Danimarca formica, Stati Uniti cicala

Non lo considerate anche voi un paradosso? In Danimarca hanno un tetto al debito così alto che potrebbero fare spandi e spendi. Invece, regolarmente chiudono i bilanci in attivo, cioè spendono meno di quanto incassano con le entrate fiscali. Negli Stati Uniti il tetto è fissato basso rispetto ai livelli di debito già emesso, eppure continuano a fare le cicale. Ecco la ragione principale per la quale a Copenaghen maggioranza e opposizioni non litigano mai su questo tema. Semplicemente, si tratta di un tetto teorico. L’attenzione si concentra tutta sulla gestione efficiente e prudente delle finanze statali. E, ça va sans dire, il debito danese ha rating tripla A.

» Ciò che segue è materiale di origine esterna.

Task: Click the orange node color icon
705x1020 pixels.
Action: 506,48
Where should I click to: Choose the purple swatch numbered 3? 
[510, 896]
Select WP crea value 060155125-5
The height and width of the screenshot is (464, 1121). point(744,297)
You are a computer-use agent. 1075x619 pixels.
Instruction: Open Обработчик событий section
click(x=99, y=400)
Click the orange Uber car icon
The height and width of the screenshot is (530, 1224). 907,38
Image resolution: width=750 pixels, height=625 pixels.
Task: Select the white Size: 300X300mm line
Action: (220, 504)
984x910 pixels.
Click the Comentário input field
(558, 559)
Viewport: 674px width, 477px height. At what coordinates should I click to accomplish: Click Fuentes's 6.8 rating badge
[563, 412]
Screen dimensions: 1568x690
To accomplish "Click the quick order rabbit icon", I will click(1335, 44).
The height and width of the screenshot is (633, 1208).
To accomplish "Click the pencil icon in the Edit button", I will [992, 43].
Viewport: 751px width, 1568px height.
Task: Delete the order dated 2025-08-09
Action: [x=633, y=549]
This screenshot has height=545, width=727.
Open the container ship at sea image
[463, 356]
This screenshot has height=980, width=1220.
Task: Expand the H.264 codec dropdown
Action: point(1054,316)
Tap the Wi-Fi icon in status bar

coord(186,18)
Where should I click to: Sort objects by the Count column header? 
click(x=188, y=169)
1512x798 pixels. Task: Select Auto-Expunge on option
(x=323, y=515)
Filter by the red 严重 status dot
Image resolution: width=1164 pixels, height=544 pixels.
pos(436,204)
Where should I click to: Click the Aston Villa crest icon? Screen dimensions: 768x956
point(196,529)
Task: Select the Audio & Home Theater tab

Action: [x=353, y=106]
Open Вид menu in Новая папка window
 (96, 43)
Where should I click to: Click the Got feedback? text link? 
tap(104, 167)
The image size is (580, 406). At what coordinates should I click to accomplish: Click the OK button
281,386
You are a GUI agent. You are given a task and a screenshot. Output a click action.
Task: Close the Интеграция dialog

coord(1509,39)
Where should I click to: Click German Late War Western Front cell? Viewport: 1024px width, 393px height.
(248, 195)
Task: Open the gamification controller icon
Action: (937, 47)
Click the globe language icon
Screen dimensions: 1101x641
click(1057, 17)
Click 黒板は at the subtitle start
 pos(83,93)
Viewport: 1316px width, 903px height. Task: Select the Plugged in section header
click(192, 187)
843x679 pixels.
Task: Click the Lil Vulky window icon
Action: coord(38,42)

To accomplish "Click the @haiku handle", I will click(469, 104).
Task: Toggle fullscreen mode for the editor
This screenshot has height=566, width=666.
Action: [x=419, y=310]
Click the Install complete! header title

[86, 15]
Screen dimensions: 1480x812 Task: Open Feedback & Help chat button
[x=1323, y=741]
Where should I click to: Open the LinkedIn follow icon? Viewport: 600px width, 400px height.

Certo, esistono altre ragioni che spiegano questo clima di calma nazionale. I nordici sono noti per il loro carattere flemmatico, non inclini a mettere in scena teatrini scomposti. E aggiungiamo che qui non esistono due grandi partiti, bensì una dozzina presenti in Parlamento. I governi si reggono su coalizioni vaste, per cui gli scontri frontali quasi non esistono. Diciamo che in Danimarca la pluralità dei partiti consente di ammortizzare gli attriti sui temi più spinosi. Ciascun paese ha la sua storia e i modelli stranieri difficilmente si possono imitare. Certo è che a Washington dovrebbero prestare più attenzione a come risolvono il loro identico problema i colleghi danesi.